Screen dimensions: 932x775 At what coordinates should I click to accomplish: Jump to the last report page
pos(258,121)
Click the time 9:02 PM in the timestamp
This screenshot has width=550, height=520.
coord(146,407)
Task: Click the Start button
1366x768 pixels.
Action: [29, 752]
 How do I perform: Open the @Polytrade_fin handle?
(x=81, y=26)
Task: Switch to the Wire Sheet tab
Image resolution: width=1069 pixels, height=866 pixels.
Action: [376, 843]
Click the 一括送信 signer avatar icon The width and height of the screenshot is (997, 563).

━━━━━━━━━━━━━━━━

Your assignment
Every line containing the string "Task" should be pulled from the listing and copied.

Response to the exercise
Task: Click the Start button
Task: Switch to the Wire Sheet tab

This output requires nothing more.